• _DOCUMENT TEXT_
******************************

One spring at a friend's house on Cape Cod, I found a lot of fresh ginger in the fridge. My friend's husband had just stopped by the local fish market, so I combined the fish and ginger with a can of tomatoes to make a quick and easy spring stew. We absolutely loved the results.
The fresh ginger won't knock you over the head with its intensity in this stew. It adds warmth and its distinctive gingery flavor to the pot, but it's a fairly subtle flavor.
The fish is still the main star – which it should be, considering how expensive seafood is!
Because I live in New England, where firm-fleshed white fish rule the seafood case, I have my choice of halibut, haddock, hake, pollock, and more. Choose firm-fleshed white fish that’s local to your area, if possible, and not fished out; use guidelines from Monterey Bay Aquarium Seafood Watch to check your area.
There’s very little prep for this stew, except for grating the fresh ginger on the smallest holes of a box grater (a Microplane is terrific for this). Chicken stock adds more flavor to the dish, but use bottled or powdered clam broth, if you like; dilute it more than the directions say so the juice doesn’t overpower the soup.

******************************

• _PROVIDED INFORMATION_
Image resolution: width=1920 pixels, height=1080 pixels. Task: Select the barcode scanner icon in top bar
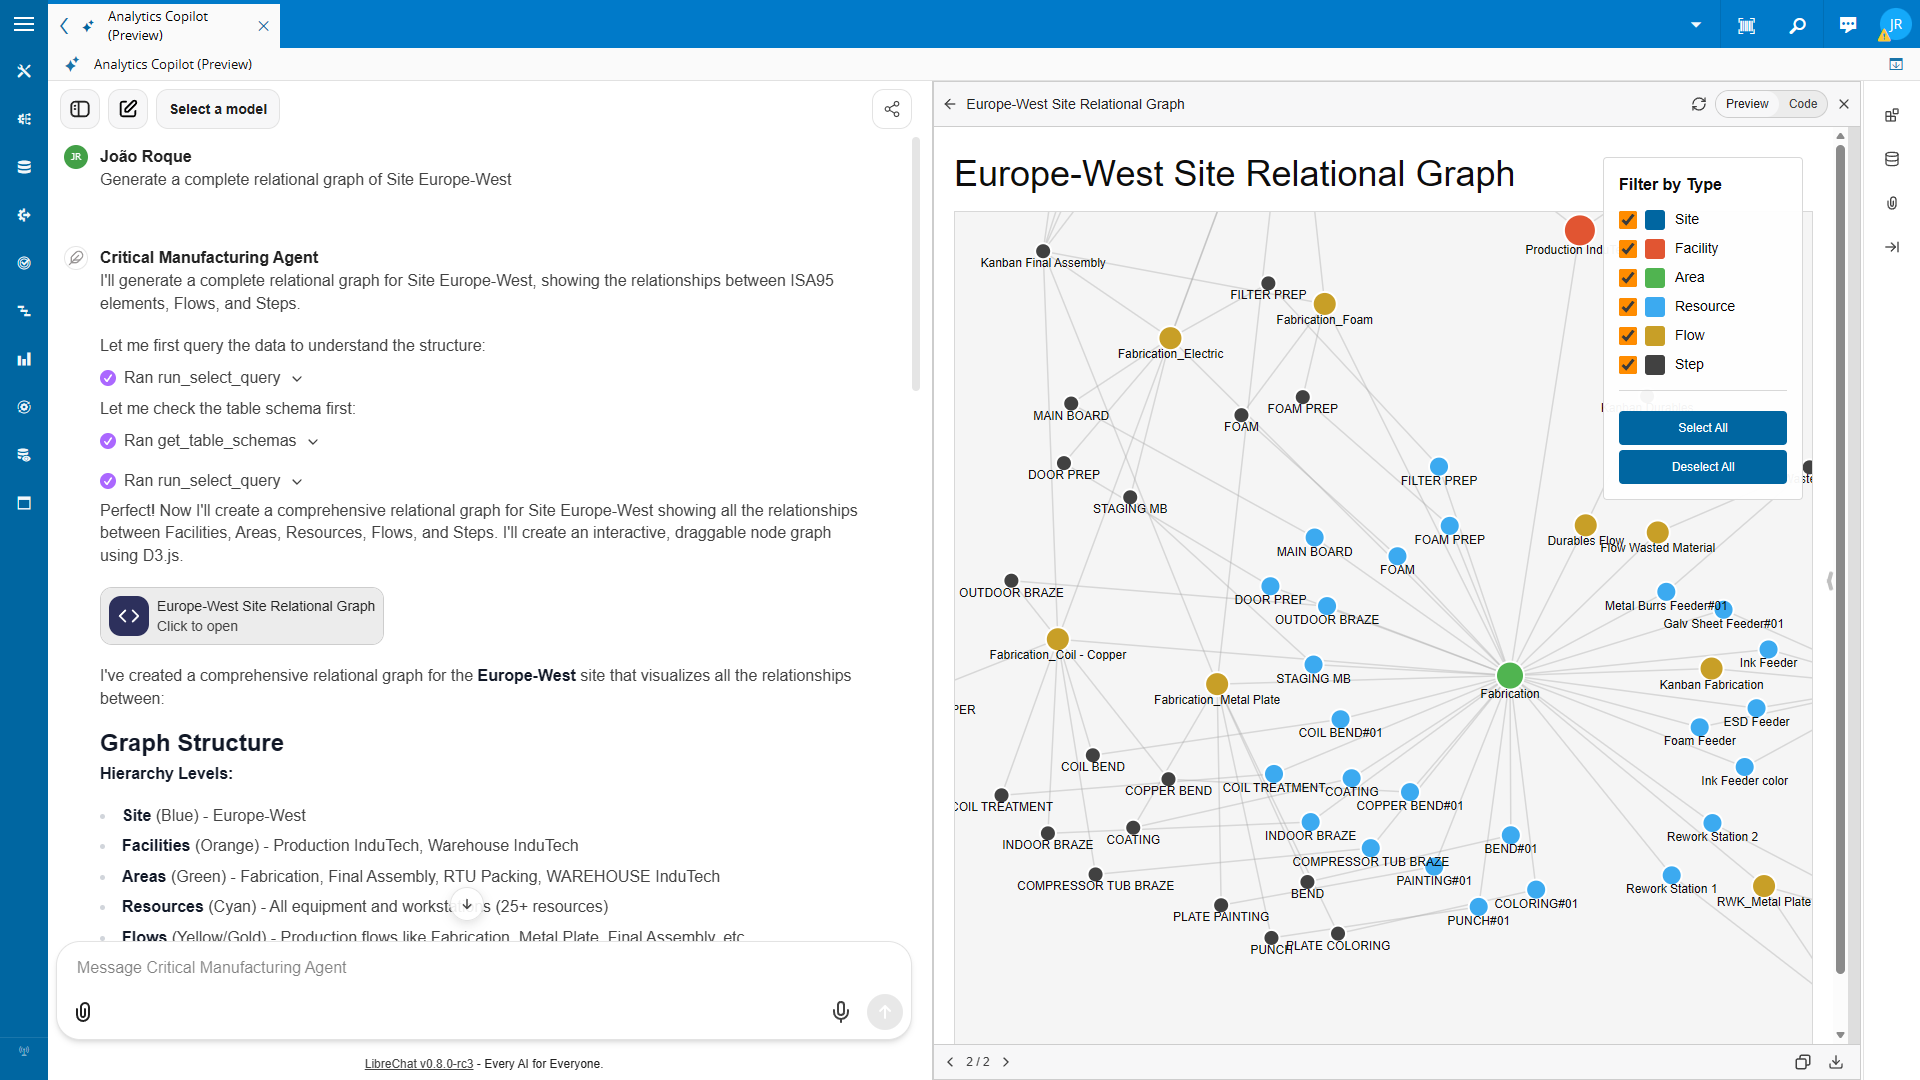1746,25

******************************

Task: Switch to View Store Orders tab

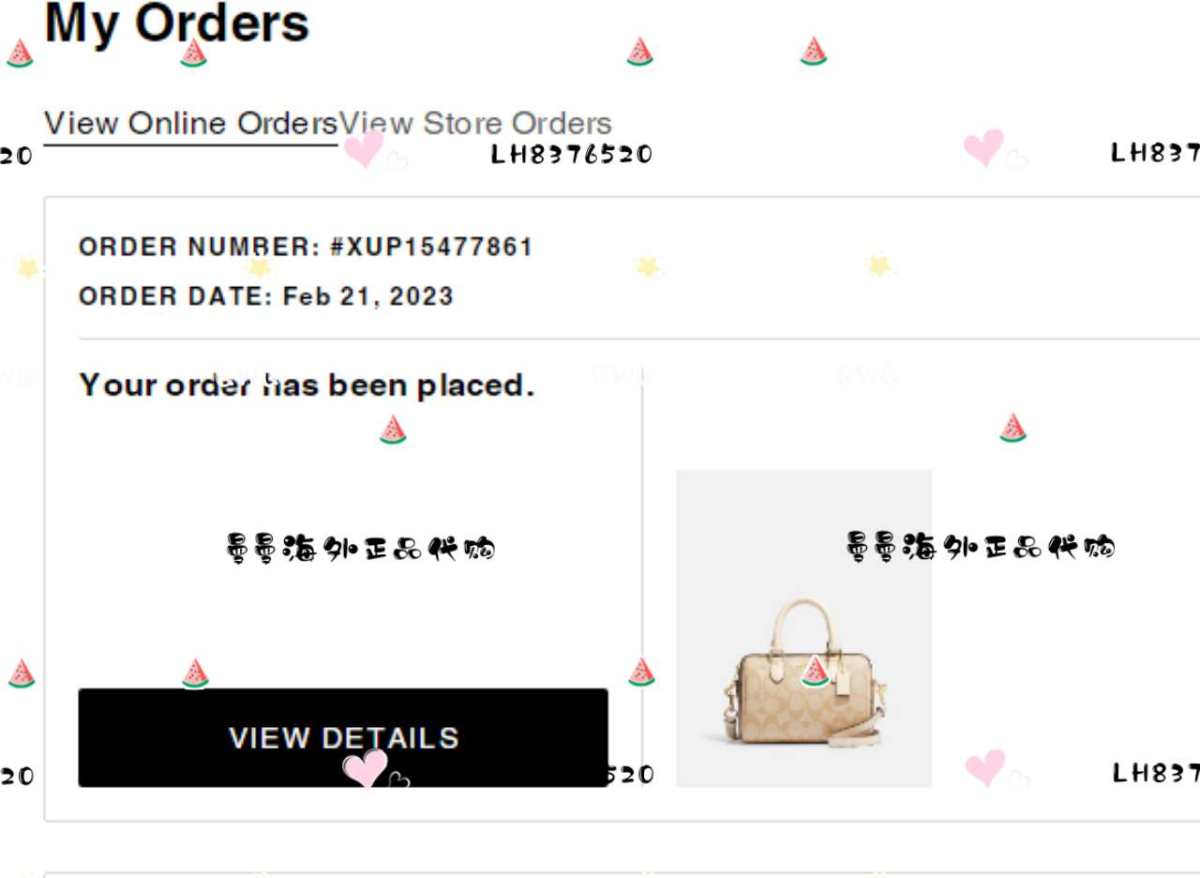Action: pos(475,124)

******************************

• _BRIEF 1_
Summarize the fish stew text in two sentences.
• _BRIEF 2_
Reproduce the fish stew text word for word, everything from "The fresh ginger won't" down to "fairly subtle flavor.".
None of the entries are needed here.

• _EXERCISE RESPONSE 1_
A spring stew of fish, fresh ginger and canned tomatoes came together from what was on hand at a friend's house on Cape Cod. The ginger gives a subtle warmth while the fish stays the star, and firm-fleshed white fish that is local and not fished out is recommended, with grating the ginger as nearly the only prep and chicken stock or diluted clam broth as the liquid.

• _EXERCISE RESPONSE 2_
The fresh ginger won't knock you over the head with its intensity in this stew. It adds warmth and its distinctive gingery flavor to the pot, but it's a fairly subtle flavor.